Behind the bedlam of Anyar market in Suka Asih subdistrict, Tangerang, hundreds of railway dwellers sift silently through the wreckage of their homes.

The destruction spreads like a stain along six kilometers of railway, from Tangerang to Cipondoh district.

Eti and her devastated neighbors are the victims not of earthquake, flood or landslide, but of Tangerang administration’s latest efforts to win the Adipura Award for cleanliness.

Slum dwellers make up over a quarter of Indonesia's urban population, more than 28 million people. This figure is rising. These urban poor are the hidden face of the region's rapid industrialization, a phenomenon which has brought obscene wealth to the few and unrelenting misery to the many.

As in other cities, people like these rail dwellers are periodically subject to mass eviction and forced demolition by officers from public order agencies. Such 'clean up' campaigns do nothing to ease the desperate poverty that underpins this urban disaster.

However, they do help to win clean city awards, it seems.

Back in Suka Asih, exhausted bodies can still be seen picking silently through the rubble. Their homes may be gone, but the railway dwellers are not.

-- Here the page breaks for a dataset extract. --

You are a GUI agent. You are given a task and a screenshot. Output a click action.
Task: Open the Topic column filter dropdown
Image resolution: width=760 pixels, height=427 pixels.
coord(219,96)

“Even if we had the money, we wouldn’t know where to go,” says Eti, 42, who earns Rp 5,000 a day peeling onions. Eti has lived here for 17 years. Last night, she and her five children slept on their open floor, protected only by a sheet of plastic.

Mayor Wahidin Halim has repeatedly stated that squatters illegally occupying state-owned land will receive no compensation. Bitter resignation, which already stalks this weary community, will ensure he keeps his word.

Residents say they did not even fight when the bulldozers came.

“It would have been useless to resist or get hysterical,” says Ade Jyadi, 32, who was raised in the settlement. “We just let everything go.”

Ade and his wife, Rani, 24, salvaged only their clothes, which they now keep in the public toilets.

“That’s my house over there.” He nods towards a shelter lying flat on its back, its front windows gasping at the sky.

“I built it myself 12 years ago.”

Tangerang municipality insists it issued three notices, directing squatters to dismantle the structures; residents say their only warning were the cries of their neighbors.

“It was like thunder in the daylight,” says Maria Irawati, 30.

“They didn’t have a chance to get anything out, so they just said: ‘Okay, take it, no problem.’ But those people, you know, they are crying. A lot of people were crying here [that day].”

The tightly-packed tangle of permanent and semi-permanent homes crumpled and sank in less than two hours, she says.

“They are so poor, these people … but what can they do? The government is stronger than the public. The small people cannot do anything.”